Question

The inactivation rate of a viral preparation is proportional to the amount of virus. In the first minute after preparation, 10% of the virus is inactivated. The rate constant for viral inactivation is ....... x 10^–3 min^–1 . (Nearest integer) 

[Use : ln 10 = 2.303 ; log₁₀ 3 = 0.477; 

property of logarithm : log x^y = y log x]

Answer 1

Answer is (106)

As the unit of rate constant is min^–1 so it must be a first order reaction 

K × t = 2.303 log A0/At 

in 1 min 10% is in activated so tabing 

A₀ = 100 A_t = 90 in 1 min 

So K x 1 = 2.303 × log \(\frac{100} {90} \)

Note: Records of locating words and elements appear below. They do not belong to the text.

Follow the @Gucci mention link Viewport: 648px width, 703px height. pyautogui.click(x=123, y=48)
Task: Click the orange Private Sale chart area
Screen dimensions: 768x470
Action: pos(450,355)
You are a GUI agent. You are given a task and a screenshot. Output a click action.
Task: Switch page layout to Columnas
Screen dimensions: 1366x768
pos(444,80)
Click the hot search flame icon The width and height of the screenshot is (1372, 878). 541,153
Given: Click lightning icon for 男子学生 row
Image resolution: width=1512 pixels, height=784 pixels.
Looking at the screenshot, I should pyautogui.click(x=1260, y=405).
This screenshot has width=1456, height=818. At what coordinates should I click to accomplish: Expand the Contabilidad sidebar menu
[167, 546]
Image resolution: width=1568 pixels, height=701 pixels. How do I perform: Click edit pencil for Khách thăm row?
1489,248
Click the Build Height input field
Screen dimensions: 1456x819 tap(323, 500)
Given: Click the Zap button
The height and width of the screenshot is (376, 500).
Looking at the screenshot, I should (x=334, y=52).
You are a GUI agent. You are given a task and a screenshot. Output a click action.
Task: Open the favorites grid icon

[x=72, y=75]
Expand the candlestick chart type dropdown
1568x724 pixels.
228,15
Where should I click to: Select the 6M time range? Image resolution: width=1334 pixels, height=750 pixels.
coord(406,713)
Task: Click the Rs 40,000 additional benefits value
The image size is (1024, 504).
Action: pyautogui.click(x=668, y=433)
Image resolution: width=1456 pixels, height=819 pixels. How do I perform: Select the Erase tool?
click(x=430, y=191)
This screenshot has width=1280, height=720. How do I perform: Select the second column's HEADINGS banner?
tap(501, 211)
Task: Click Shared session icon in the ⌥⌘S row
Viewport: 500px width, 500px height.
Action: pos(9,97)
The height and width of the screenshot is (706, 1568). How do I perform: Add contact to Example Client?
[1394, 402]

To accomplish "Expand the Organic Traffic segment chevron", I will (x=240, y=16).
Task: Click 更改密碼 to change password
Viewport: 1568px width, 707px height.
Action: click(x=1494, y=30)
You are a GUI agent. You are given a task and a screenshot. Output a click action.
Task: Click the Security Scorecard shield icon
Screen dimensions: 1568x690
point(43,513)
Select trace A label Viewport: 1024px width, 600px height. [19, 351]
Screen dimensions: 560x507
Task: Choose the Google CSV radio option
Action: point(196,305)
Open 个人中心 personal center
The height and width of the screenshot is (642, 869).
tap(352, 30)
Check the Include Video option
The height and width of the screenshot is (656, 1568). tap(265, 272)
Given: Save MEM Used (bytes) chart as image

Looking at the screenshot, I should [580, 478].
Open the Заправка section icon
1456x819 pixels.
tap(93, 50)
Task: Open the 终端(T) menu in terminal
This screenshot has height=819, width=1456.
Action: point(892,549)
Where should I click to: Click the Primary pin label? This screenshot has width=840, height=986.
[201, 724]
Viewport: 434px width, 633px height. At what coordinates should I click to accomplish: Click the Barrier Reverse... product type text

= 2.303 x (log 10 – 2log3) 

= 2.303 x (1 – 2 × 0.477) 

= 0.10593 

= 105.93 x 10^–3 

= 106

Answer 2

Correct answer: 106

Unit of rate constant is min⁻¹, so it must be a first order reaction. For first order reaction,

k × t = 2.303 log\(\frac{A_0}{A_t}\)

k is the rate constant

t is the time

A₀ is the initial conc.

A_t is the conc. at time, t

Using formula,

A₀ = 100, A_t = 90 min 1 min

So, K × 1 = 2.303 × log\(\frac{100}{90}\)

= 2.303 × (log 10 − 2 log 3)

= 2.303 × (1 − 2 × 0.477)

= 0.10593

= 105.93 × 10⁻³

≈ 106

Hence, the rate constant for viral inactivation is 106.